After rendering, the materials are much more resistant to spoiling. The fat can be used in animal feed, in soap-making, in candles, as a raw material for biodiesel production, and as a feed-stock for the chemical industry. The bone and protein becomes dry particles known as meat and bone meal. For many years meat and bone meal were fed to cattle. This practice is now prohibited in developed countries because it is believed to be the main route for the spread of BSE (mad-cow disease). Meat and bone meal is still fed to non-ruminant animals in the United States.
Tallow, derived from beef waste, is an important raw material in the steel rolling industry providing the required lubrication as the sheet steel is compressed through the rollers.
In the absence of the rendering industry, the cost of waste disposal of waste animal material would be very high and would place a significant economic and environmental burden on areas involved in industrial scale slaughtering.
The development of rendering was primarily responsible for the profitable utilization of meat industry by-products, which in turn allowed the development of a massive industrial-scale meat industry that made food more economical for the consumer. Rendering has been carried out for many centuries, primarily for soap and candle making. The earliest rendering was done in a kettle over an open fire. This type of rendering is still done on farms to make lard (pork fat) for food purposes. With the development of steam boilers, it was possible to jacket the kettle to make a higher grade product and to reduce the danger of fire. A further development came in the nineteenth century with the use of the steam “digester” which was simply a tank used as a pressure cooker in which live steam was injected into the material being rendered. This process was a wet rendering process called “tanking” and was used for both edible and inedible products, although the better grades of edible products were made using the open kettle process. After the material was “tanked”, the free fat was run off, the remaining water (“tank water”) was run into a separate vat, and the solids were removed and dried by both pressing and steam-drying in a jacketed vessel. The tank water was either run into a sewer or it was evaporated to make glue or protein concentrate to add to fertilizer. The solids were used to make fertilizer.

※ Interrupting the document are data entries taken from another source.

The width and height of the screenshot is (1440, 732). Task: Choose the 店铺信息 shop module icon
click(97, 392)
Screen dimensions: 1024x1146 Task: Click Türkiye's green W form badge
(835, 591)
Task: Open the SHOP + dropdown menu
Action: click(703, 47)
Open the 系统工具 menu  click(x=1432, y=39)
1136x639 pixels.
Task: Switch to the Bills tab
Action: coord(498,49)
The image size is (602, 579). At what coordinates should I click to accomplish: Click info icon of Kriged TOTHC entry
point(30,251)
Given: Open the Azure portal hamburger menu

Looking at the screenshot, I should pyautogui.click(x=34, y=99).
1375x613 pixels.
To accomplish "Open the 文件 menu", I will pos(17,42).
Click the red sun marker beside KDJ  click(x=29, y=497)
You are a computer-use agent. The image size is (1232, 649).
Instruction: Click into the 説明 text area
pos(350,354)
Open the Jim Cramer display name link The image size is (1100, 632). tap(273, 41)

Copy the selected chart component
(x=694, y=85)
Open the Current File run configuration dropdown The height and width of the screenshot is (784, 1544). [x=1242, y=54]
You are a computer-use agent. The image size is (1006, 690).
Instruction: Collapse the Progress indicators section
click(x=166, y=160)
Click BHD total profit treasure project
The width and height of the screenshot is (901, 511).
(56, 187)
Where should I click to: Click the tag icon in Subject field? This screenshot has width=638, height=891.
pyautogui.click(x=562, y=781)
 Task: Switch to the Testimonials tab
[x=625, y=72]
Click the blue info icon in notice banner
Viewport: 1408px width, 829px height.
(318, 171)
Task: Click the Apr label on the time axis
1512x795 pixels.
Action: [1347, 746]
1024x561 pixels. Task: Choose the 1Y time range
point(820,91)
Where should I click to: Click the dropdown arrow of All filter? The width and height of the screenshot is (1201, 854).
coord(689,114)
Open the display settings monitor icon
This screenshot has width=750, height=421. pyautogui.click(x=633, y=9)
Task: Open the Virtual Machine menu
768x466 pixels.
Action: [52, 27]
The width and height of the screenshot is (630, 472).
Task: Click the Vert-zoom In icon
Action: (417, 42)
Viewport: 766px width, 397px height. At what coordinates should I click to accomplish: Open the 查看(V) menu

Technological innovations came rapidly as the 20th century advanced. Some of these were in the uses for rendered products and others were in the rendering methods themselves. In the 1920′s, a batch dry rendering process was invented, in which the material was cooked in horizontal steam-jacketed cylinders that were similar to the fertilizer dryers of the day. Advantages claimed for the dry process were economy in energy use, a better protein yield, faster processing, and fewer obnoxious odours attending the process. Gradually, over the years, the wet “tanking” process was replaced with the dry process, so that by the end of World War II, most rendering installations used the dry process. In the 1960′s, continuous dry processes were introduced by The Dupps Company, one using a variation of the conventional dry cooker and the other making use of a mincing and evaporation process to dry the material and yield the fat. In the 1980′s high energy costs popularized the various “wet” continuous processes. These processes were more energy efficient and allowed the re-use of process vapours to pre-heat or dry the materials during the process.